AI-enabled drug prediction and gene network analysis reveal therapeutic use of vorinostat for Rett Syndrome in preclinical models.

Abstract

Background: Many neurodevelopmental genetic disorders, such as Rett syndrome, are caused by a single gene mutation but trigger changes in expression of numerous genes. This impairs functions of multiple organs beyond the central nervous system (CNS), making it difficult to develop broadly effective treatments based on a single drug target. This is further complicated by the lack of sufficiently broad and biologically relevant drug screens, and the inherent complexity in identifying clinically relevant targets responsible for diverse phenotypes that involve multiple organs.

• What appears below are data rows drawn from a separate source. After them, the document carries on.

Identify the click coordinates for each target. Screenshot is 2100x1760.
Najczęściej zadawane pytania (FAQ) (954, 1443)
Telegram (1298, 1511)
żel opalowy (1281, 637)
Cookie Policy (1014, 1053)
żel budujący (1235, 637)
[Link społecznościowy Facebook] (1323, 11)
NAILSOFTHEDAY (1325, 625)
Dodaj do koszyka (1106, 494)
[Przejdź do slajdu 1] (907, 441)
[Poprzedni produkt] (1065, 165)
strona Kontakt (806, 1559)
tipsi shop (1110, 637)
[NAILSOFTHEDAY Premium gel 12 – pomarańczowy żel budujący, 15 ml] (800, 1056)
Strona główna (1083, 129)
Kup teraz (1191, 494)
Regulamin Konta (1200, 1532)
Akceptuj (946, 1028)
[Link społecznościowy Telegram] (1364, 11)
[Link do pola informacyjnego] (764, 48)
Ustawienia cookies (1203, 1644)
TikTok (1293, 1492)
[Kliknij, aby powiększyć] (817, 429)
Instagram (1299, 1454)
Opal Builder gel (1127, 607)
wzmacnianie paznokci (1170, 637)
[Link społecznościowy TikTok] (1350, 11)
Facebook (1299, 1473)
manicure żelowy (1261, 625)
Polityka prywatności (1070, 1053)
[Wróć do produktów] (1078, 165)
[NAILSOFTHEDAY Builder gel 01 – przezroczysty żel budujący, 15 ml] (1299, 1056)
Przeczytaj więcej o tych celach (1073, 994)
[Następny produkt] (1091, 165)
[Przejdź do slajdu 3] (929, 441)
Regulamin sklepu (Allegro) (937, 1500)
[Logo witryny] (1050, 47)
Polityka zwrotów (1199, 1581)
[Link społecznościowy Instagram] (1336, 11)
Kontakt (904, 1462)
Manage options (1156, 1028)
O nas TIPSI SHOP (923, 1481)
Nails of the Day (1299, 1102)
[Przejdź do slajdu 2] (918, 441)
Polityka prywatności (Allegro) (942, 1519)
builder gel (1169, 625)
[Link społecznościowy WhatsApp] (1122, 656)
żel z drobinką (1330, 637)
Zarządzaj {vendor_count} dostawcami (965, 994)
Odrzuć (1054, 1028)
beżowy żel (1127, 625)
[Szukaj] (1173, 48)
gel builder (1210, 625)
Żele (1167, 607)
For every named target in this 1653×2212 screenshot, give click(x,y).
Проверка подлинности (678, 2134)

Methods: Here, we use computational drug prediction that combines artificial intelligence, human gene regulatory network analysis, and in vivo screening in a CRISPR-edited, Xenopus laevis tadpole model of Rett syndrome to carry out target-agnostic drug discovery. Four-week-old MeCP2-null male mice expressing the Rett phenotype are used to validate the therapeutic efficacy.

Results: This approach identifies the FDA-approved drug, vorinostat, which broadly improves both CNS and non-CNS (e.g., gastrointestinal, respiratory, inflammatory) abnormalities in X. laevis and MeCP2-null mice. To our knowledge, this is the first Rett syndrome treatment to demonstrate pre-clinical efficacy across multiple organ systems when dosed after the onset of symptoms. Gene network analysis also reveals a putative therapeutic mechanism for the cross-organ normalizing effects of vorinostat based on its impact on acetylation metabolism and post-translational modifications of microtubules.

Conclusions: Although vorinostat is an inhibitor of histone deacetylases (HDAC), it unexpectedly reverses the Rett phenotype by restoring protein acetylation across hypo- and hyperacetylated tissues, suggesting its activity is based on a previously unknown therapeutic mechanism.